Natürliche Lebensgrundlagen als BIP-Faktor

Leistungsfähiges Ökosystem: Der Amazonas-Regenwald. Bild: Wikimedia Commons / CC BY-SA 3.0

Vereinte Nationen empfehlen Mitgliedsstaaten, auch "Ökosystemdienstleistungen" zum Bruttoinlandsprodukt zu zählen. EU-Kommission will Verordnung anpassen

Natürliche Lebensgrundlagen sowie deren Schmälerung sollen in Zukunft bei der Berechnung des Bruttoinlandsprodukts mit einbezogen werden - das empfehlen die Vereinten Nationen (UN) ihren Mitgliedsstaaten. Die Statistikkommission habe eine neue Rahmenrichtlinie verabschiedet: Das "System der umweltökonomischen Rechnungslegung - Ökosystembuchhaltung" solle sicherstellen, dass "natürliches Kapital" wie etwa Wälder, Feuchtgebiete und andere Ökosysteme als Vermögenswerte berücksichtigt würden, teilten die UN in der Nacht zum Donnerstag mit.

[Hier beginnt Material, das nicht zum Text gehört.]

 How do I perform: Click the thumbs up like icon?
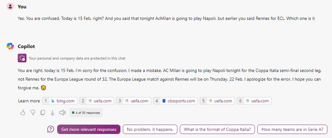click(23, 112)
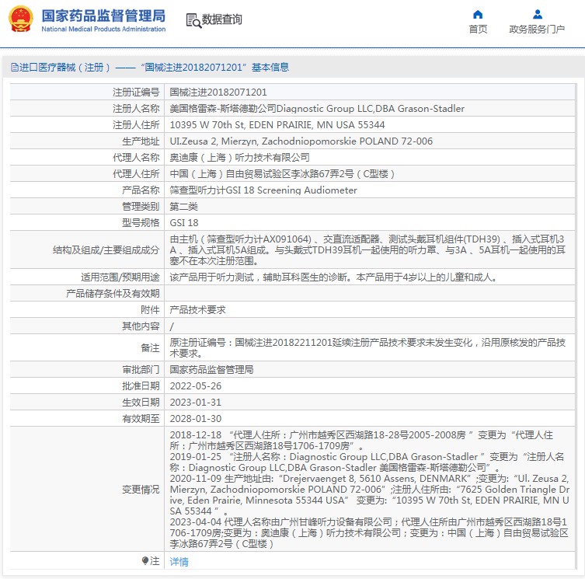
Task: Click the product name GSI 18 Screening Audiometer
Action: point(263,190)
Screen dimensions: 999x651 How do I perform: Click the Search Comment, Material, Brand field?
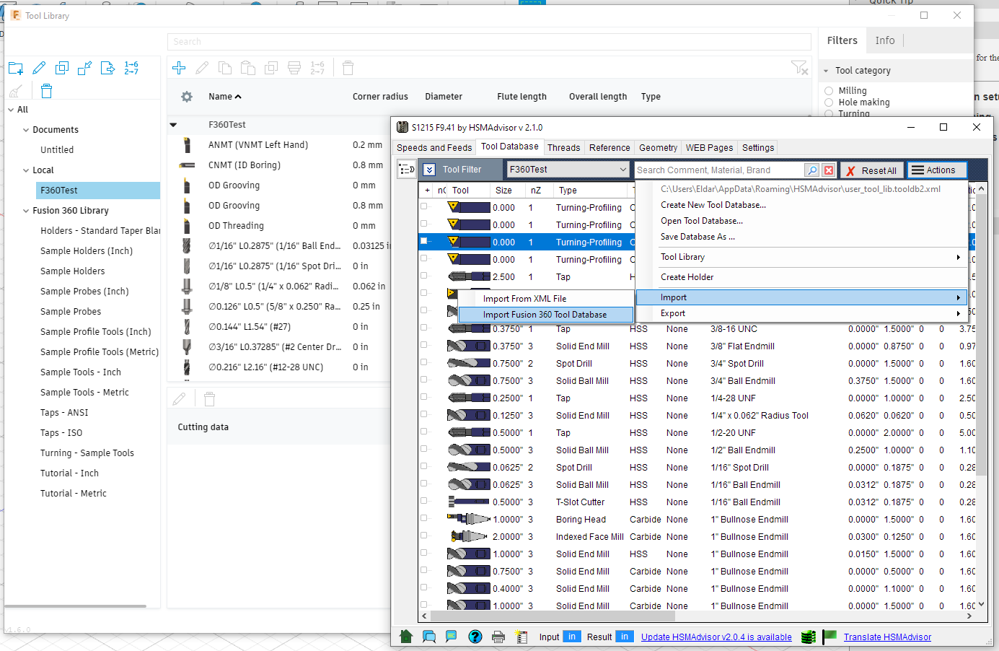pos(718,170)
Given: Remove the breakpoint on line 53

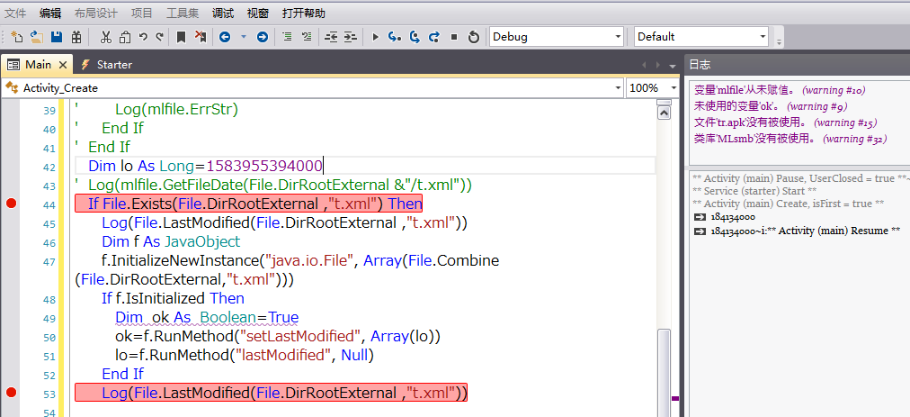Looking at the screenshot, I should pyautogui.click(x=11, y=393).
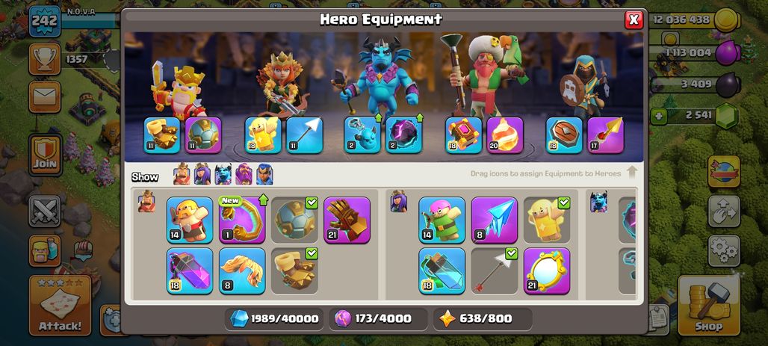
Task: Tap the Join clan shield button
Action: (45, 155)
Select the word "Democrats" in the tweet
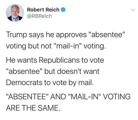This screenshot has height=120, width=138. (x=24, y=83)

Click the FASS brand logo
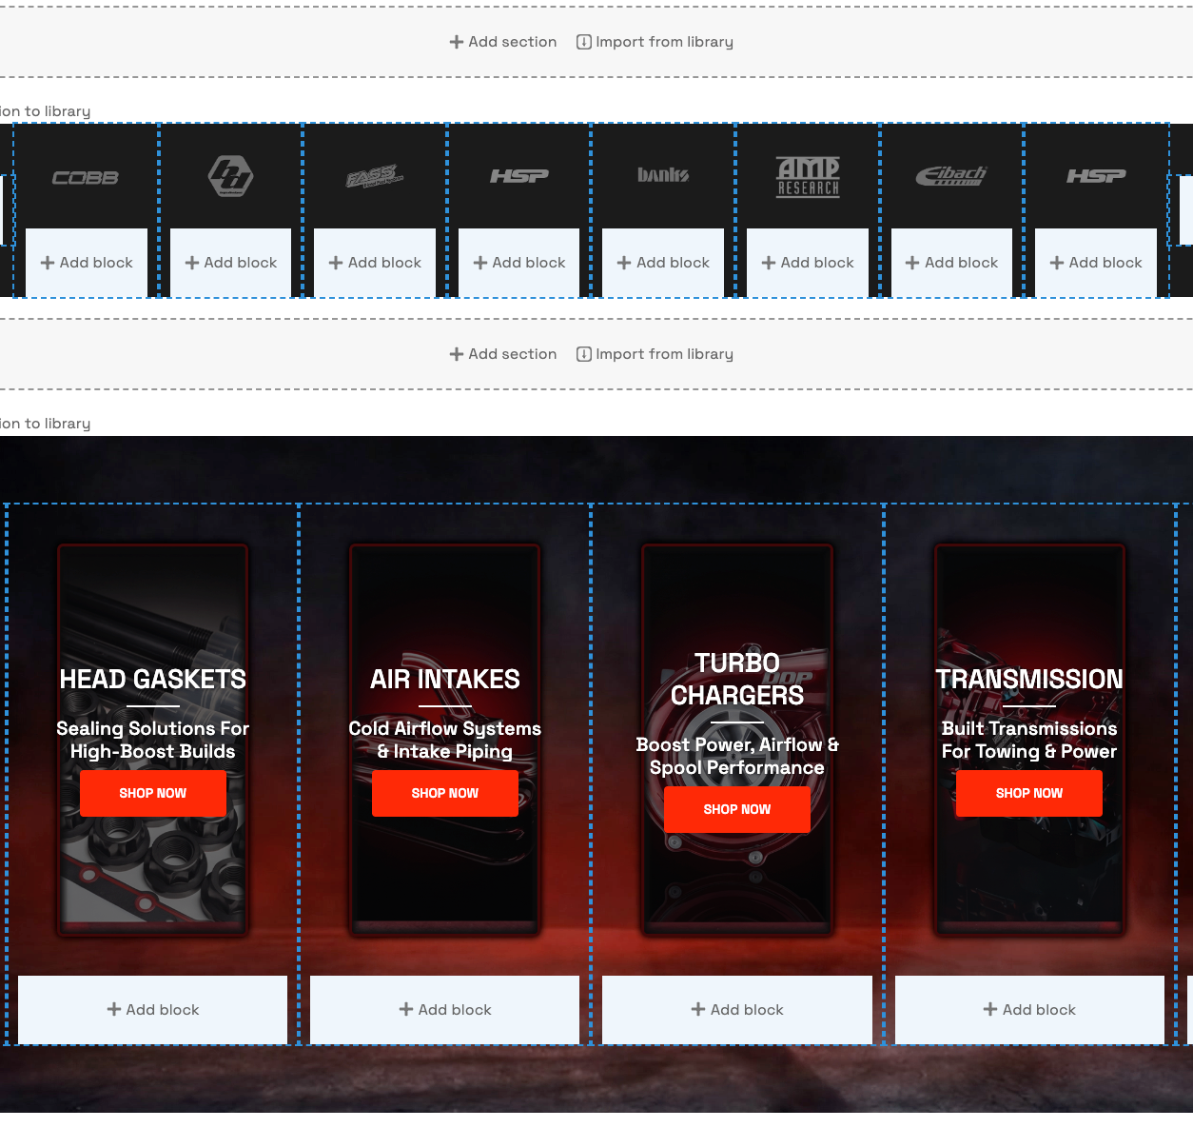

Damit werde anerkannt, "dass Ökosysteme wichtige Dienstleistungen erbringen". Beispielsweise spielten Wälder eine Rolle bei der Versorgung von Gemeinden mit sauberem Wasser und sauberer Luft. UN-Generalsekretär António Guterres sprach von einem "historischen Schritt hin zu einer Transformation unserer Sicht und Bewertung der Natur".

Der "Earth Overshoot Day", an dem bereits alle natürlichen Ressourcen aufgebraucht sind, die der Planet innerhalb eines Jahres regenerieren kann, hatte im Jahr 2020 nur wegen des Corona-Lockdowns rund drei Wochen später stattgefunden als in den Vorjahren - nämlich "erst" am 22. August. Erstmals war dieser "Erdüberlastungstag" im Jahr 1987 dokumentiert worden, da lag er allerdings noch im Oktober. Seither hat er sich nach Berechnungen der Organisation Global Footprint Network immer weither vorverlegt.

Obwohl bekannt ist, dass Umweltfaktoren sich auch auf die Wirtschaft und deren Leistungsfähigkeit auswirken, wurden unter dem Bruttoinlandsprodukt (BIP) bisher in den meisten Ländern nur von Menschenhand geschaffene Waren, Güter und Dienstleistungen verstanden, menschengemachte Umweltschäden aber nicht bei seiner Berechnung berücksichtigt.

Nach UN-Angaben sind es zur Zeit weltweit 34 Länder, die mit einem neuen, nachhaltigeren Berechnungsmodell experimentieren. Deutschland gehört nicht dazu. Noch wird hier nach der Devise "Was nichts kostet, ist nichts wert" von einem Erdüberlastungstag auf den anderen gewirtschaftet.

Dabei hatten das deutsche Bundesumweltministerium und die EU-Kommission bereits 2007 eine Studie zur "Ökonomie von Ökosystemen und der Biodiversität" veranlasst, die ergab, dass rund 100.000 Schutzgebiete weltweit "Ökosystemdienstleistungen" im Wert von 4,4 bis 5,2 Billionen US-Dollar pro Jahr erbrächten.

Im Februar dieses Jahres hatte das UN-Umweltprogramm Unep einen Umweltbericht mit Handlungsempfehlungen veröffentlicht, um die natürlichen Lebensgrundlagen und mit ihnen die volkswirtschaftliche Leistungsfähigkeit der Mitgliedsstaaten zu erhalten. Überschrift: "Frieden mit der Natur schließen: Eine wissenschaftliche Blaupause zur Bekämpfung von Klima-, Biodiversitäts- und Umweltnotständen".

Als Reaktion auf die neue UN-Empfehlung hat am Donnerstag auch die EU-Kommission erklärt, sie wolle "vorschlagen, die Verordnung über die Europäischen Umweltökonomischen Gesamtrechnungen zu ändern" und deren Erfassungsbereich "um ein neues Modul zur Bilanzierung von Naturkapital zu erweitern, das vollständig mit dem UN-Rahmenwerk übereinstimmt".